Last week I listened to an excellent Snap Judgment episode about the Covid-19 outbreak at San Quentin prison. Listening to the inmantes speak about their conditions and the impossibility of preventing the spread of C-19 in that setting was heartbreaking, and it whipped me back to a field trip I took in college as part of a sociology course on crime and punishment. The course was excellent. (I think it might have been called Deviance and Social Control or something similar?) On our reading list for the semester was Michel Foucault’s Discipline and Punish, the general thrust of which haunts me to this day even if I can’t recall any of its specifics. What sticks with me was that the exploration of how we attempt to discipline the “criminal” mind through the architectural structures in which we cage the human body.

More haunting than the book, though, was our field trip to two New York State prisons. I’m not sure which prisons they were. I’ve looked on Google Maps and there are so many prisons in the state that I can’t figure it out. But one was a maximum security prison and one a medium security prison. Again, it was so long in the past that specifics of the visits have escaped me. But two images, or impressions, registered on me with such sickening clarity that I will never shake them.
The first was in the maximum security prison. We were somehow able to actually go into the prison. I don’t know if this is still possible to do, but at that time it was. The image that is seared in my mind is of coming around the corner in this gray, miserable hallway, to be shown one of the cells. The cell was on the righthand side of the hall, and it was unbelievably tiny—barely larger than the bathroom in my 80-year-old house. Two men lived in it, caged up, locked in. That was disturbing and sickening and made no sense to me, in terms of what benefit that might offer society. But what struck me profoundly was the line of young, Black men who were being walked down the hallway from one point to another. (Work to mess hall? Showers to their prison block?) These men were practically children, my age or perhaps a little older.
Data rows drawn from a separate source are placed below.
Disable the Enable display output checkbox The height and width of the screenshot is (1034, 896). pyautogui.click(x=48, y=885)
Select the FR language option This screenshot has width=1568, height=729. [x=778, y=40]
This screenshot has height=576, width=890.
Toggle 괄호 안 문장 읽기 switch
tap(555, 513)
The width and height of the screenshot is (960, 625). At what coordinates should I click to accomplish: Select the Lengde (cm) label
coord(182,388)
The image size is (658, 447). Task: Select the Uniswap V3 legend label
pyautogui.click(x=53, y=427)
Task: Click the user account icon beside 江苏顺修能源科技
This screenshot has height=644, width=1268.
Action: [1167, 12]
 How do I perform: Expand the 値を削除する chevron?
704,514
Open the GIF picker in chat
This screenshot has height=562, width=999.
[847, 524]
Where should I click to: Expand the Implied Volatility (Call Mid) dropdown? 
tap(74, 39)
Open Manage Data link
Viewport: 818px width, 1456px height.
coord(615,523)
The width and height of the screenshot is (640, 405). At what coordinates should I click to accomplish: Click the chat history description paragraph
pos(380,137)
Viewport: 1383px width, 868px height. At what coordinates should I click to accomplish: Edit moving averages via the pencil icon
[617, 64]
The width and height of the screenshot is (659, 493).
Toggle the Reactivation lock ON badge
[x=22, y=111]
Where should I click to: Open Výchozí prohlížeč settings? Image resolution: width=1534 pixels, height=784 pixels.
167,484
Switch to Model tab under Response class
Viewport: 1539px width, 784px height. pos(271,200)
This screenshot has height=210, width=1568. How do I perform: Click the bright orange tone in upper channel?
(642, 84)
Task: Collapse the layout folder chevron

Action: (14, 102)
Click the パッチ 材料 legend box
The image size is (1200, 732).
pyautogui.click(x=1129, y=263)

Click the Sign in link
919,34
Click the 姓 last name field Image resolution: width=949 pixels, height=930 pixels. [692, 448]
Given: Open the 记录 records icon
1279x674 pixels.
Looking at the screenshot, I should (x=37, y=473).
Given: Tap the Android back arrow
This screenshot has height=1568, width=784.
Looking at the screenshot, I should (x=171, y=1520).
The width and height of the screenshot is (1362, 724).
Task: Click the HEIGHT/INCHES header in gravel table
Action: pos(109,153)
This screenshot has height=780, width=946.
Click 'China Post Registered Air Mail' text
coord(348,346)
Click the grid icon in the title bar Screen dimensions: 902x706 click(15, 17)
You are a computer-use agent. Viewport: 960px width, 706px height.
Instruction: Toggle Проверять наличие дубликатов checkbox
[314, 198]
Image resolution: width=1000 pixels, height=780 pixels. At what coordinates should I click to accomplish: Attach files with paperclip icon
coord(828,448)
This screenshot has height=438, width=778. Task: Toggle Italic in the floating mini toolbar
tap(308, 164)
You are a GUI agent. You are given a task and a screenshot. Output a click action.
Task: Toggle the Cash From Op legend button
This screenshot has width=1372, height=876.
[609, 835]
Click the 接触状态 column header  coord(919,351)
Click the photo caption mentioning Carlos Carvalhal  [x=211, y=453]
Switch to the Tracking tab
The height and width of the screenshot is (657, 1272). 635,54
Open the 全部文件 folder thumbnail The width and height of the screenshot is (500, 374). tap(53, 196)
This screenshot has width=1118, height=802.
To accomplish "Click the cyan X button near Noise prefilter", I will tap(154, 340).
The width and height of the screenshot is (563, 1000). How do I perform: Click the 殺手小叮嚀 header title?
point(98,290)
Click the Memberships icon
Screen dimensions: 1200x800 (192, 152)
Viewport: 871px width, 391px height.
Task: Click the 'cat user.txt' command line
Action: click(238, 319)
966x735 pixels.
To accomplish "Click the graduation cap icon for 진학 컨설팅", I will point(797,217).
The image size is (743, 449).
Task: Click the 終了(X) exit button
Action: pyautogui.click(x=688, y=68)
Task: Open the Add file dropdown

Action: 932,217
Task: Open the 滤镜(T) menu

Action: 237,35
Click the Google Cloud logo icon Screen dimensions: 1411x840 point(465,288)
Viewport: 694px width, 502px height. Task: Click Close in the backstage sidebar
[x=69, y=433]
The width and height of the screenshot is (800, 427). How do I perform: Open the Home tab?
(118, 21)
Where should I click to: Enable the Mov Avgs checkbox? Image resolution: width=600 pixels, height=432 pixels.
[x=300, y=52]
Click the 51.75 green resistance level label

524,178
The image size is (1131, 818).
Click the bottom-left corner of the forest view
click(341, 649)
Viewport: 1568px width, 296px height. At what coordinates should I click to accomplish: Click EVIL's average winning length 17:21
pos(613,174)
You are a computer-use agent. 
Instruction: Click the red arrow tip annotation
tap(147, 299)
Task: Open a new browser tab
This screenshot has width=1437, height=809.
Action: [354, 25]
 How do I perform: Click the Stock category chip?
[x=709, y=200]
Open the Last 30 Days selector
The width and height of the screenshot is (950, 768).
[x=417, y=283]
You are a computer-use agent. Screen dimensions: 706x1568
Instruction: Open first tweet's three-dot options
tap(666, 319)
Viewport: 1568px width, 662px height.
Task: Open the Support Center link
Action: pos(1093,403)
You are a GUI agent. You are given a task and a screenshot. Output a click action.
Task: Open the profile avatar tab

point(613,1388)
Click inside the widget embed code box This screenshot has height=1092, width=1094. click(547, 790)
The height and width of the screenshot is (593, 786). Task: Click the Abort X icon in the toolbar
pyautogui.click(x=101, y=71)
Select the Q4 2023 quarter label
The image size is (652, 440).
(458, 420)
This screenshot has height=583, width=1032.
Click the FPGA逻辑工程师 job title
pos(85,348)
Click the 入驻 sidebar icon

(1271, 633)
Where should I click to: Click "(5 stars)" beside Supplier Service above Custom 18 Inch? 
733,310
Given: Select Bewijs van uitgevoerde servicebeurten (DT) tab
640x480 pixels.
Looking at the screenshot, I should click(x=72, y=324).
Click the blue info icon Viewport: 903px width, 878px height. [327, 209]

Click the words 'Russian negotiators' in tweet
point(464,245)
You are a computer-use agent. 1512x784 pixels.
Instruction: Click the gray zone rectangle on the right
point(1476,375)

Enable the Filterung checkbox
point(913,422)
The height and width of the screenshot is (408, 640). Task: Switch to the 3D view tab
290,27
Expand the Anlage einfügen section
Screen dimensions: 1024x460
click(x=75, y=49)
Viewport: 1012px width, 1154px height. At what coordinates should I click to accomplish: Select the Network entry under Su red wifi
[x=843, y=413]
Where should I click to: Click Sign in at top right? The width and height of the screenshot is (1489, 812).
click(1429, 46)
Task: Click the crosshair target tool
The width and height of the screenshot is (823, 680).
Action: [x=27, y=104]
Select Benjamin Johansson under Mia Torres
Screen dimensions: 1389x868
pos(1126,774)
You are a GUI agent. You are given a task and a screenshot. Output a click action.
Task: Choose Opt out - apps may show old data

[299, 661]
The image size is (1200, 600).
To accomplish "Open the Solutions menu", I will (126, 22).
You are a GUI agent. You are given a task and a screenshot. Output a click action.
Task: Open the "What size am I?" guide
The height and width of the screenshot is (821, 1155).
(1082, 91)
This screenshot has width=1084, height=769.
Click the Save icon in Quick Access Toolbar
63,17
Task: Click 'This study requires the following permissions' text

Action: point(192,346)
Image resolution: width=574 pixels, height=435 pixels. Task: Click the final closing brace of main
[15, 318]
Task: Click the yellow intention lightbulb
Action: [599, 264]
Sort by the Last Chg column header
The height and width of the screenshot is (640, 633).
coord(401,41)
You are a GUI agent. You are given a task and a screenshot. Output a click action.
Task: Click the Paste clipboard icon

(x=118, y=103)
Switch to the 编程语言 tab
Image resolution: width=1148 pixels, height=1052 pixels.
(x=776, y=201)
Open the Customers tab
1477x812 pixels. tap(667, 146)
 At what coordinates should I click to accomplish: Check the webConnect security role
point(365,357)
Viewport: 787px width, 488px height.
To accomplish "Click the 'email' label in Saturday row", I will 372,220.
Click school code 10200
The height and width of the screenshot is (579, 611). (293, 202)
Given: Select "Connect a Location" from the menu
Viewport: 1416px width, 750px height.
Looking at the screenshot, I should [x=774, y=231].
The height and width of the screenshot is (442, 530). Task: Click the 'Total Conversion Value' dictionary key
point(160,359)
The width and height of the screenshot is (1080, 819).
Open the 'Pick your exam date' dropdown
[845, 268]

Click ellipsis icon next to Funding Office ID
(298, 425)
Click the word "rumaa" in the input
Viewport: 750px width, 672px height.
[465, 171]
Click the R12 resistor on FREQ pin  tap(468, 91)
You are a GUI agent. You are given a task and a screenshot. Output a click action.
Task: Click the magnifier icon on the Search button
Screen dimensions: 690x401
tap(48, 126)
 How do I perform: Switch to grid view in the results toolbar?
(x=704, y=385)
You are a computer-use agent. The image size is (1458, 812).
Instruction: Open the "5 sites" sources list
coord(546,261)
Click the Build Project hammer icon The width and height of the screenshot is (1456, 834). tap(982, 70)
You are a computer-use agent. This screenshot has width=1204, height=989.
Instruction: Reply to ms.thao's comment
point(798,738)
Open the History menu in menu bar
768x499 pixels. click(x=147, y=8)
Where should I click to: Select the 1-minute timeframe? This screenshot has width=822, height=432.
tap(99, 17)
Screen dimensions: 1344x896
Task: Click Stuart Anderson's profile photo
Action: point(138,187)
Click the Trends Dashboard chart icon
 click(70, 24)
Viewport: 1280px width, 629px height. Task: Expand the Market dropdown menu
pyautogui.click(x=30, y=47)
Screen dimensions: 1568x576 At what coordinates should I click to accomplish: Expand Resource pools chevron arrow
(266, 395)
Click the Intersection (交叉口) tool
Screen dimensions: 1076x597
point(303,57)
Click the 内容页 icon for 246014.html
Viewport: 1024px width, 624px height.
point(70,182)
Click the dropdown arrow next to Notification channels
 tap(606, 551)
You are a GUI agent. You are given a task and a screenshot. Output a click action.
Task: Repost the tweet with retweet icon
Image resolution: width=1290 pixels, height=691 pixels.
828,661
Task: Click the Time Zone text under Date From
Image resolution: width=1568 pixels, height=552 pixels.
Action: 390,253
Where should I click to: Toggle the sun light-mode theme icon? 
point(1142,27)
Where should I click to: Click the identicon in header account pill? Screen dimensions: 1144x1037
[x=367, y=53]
Every single incarcerated person I saw in that prison that day was a Black or brown man. And I remember thinking, there but for the grace of God go I—and by that grace, I meant and mean, the cosmic coin flip of being born “white” in a nation that subjects the bodies and cultures of men and women of color to extremes of policing and prosecution and imprisonment and destruction.
The second searing impression was in the medium security prison, where the inmates all slept in bunkbeds in a giant room, similar to a school gym or a National Guard armory. There were probably 100 men sleeping in that space, and I remember that our professor had shared with us that the rates of HIV infection were in the double-digits in the facility. (This was the late 1990s, when HIV was still a likely death sentence.) And I remember thinking how many of these young men in that un-surveillable giant room ran an incredibly high risk of sexual assault and being infected as the punishment for their “crimes.” These were crimes, I knew, that I and my fellow students of privilege committed regularly, like buying, selling and smoking weed. HIV for smoking weed. It was unthinkable.
That class forever shaped my views on incarceration and criminality. But that day, specifically, made an overwhelmingly giant impression on me. The immorality and inhumanity of the systems of incarceration was so clear.
Listening to the San Quentin story brought me back to that day. It gave me opportunity to reflect on how much of my views on policing, the criminal “justice” system, sentencing laws, bail requirements, enfranchisement or disenfranchisement of felons, and much more, were informed by that class and that experience. That, in my view, is what an education is good for.